> [Instructions for the task]: Return only those lines of the records below in which "agent" appears.

> [Material to process]:

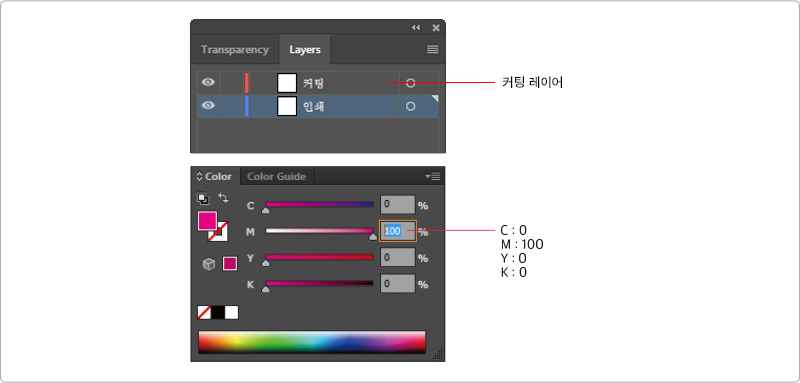Open the Color panel flyout menu
This screenshot has width=800, height=383.
click(x=433, y=176)
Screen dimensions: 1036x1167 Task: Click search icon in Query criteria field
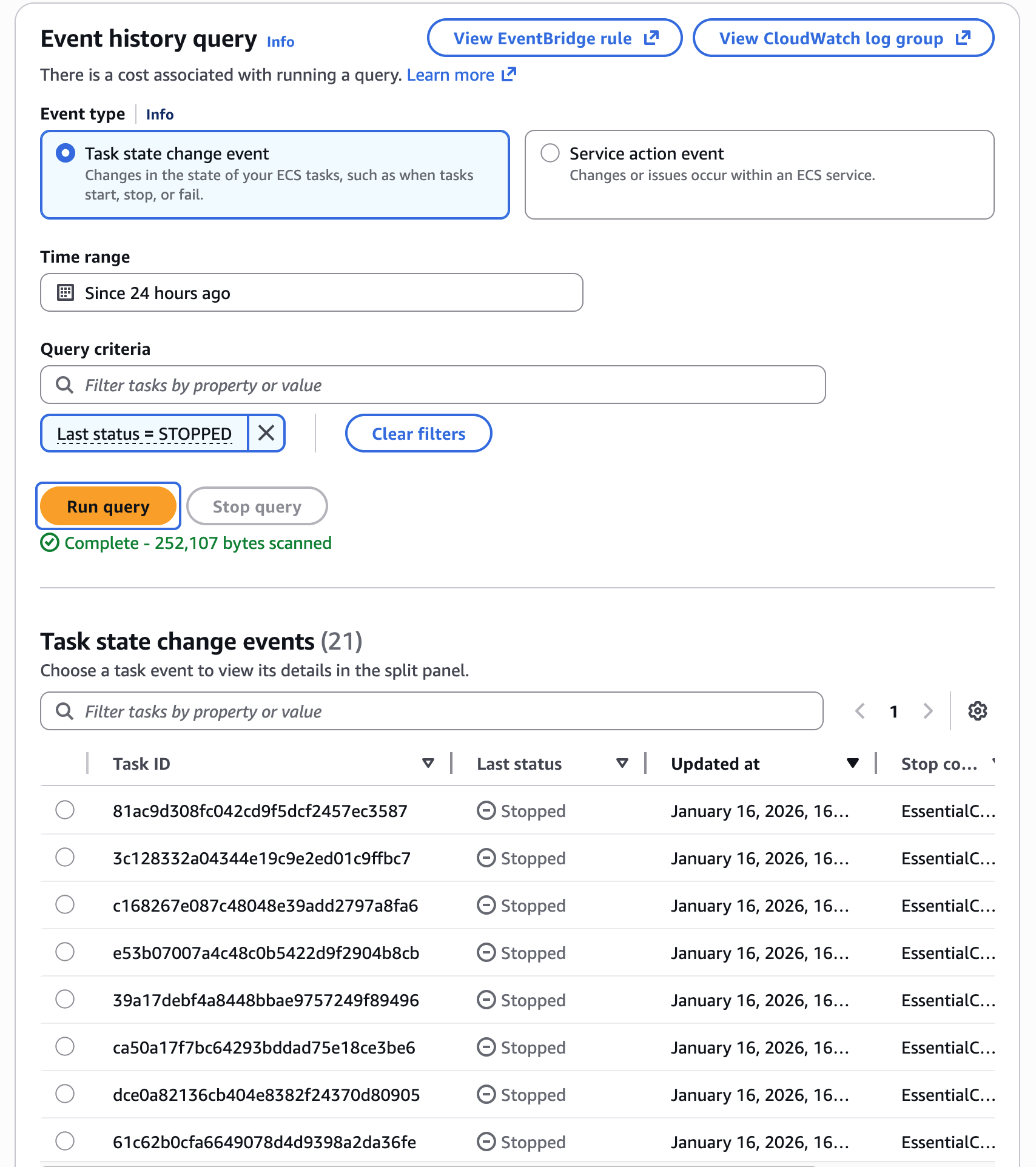(x=64, y=385)
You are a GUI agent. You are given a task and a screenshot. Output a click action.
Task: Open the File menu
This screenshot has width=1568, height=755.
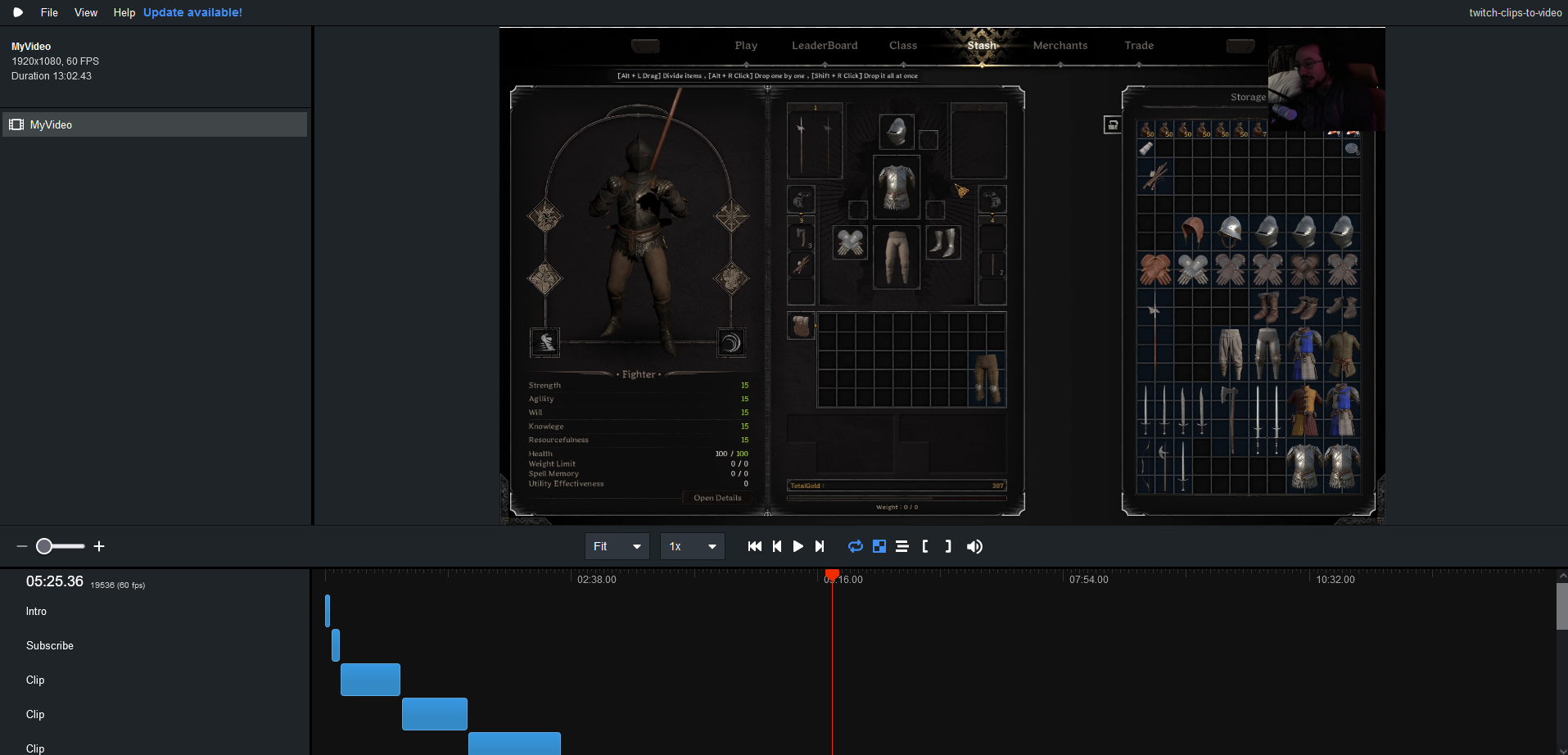click(x=49, y=12)
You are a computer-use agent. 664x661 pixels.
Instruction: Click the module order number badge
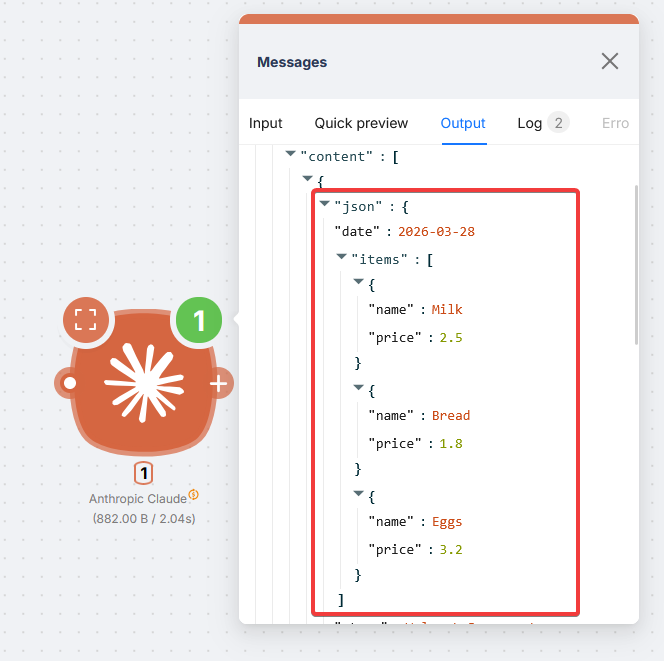tap(144, 474)
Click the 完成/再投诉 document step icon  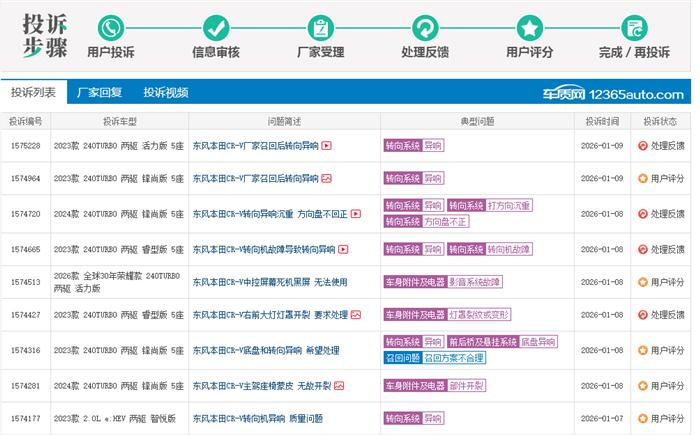(x=634, y=27)
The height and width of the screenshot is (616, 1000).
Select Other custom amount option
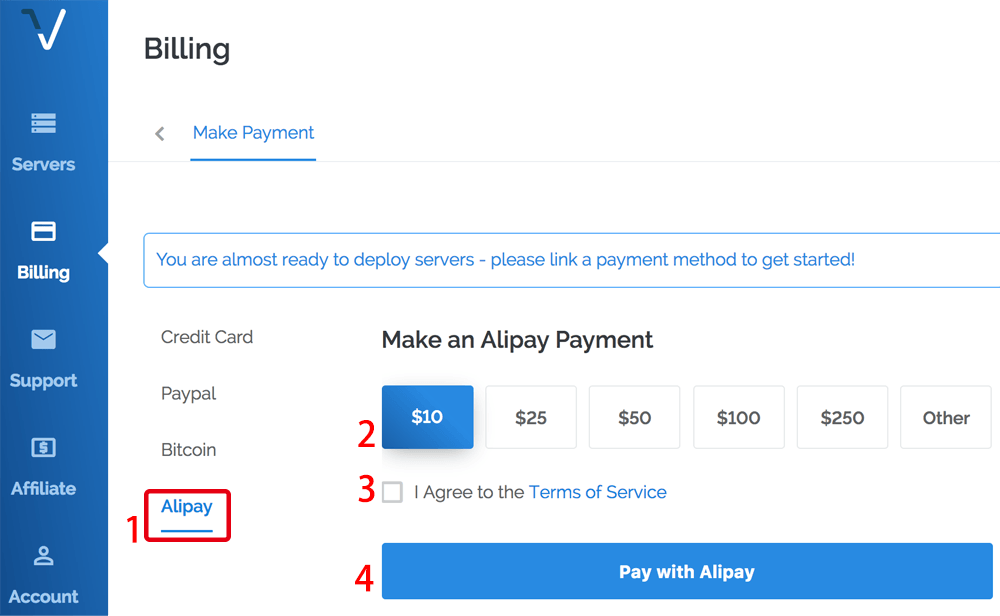point(946,418)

> [Output of the exercise]:
You are a GUI agent. You are given a task and a screenshot. Output a click action.
You are a computer-use agent. 664x661 pixels.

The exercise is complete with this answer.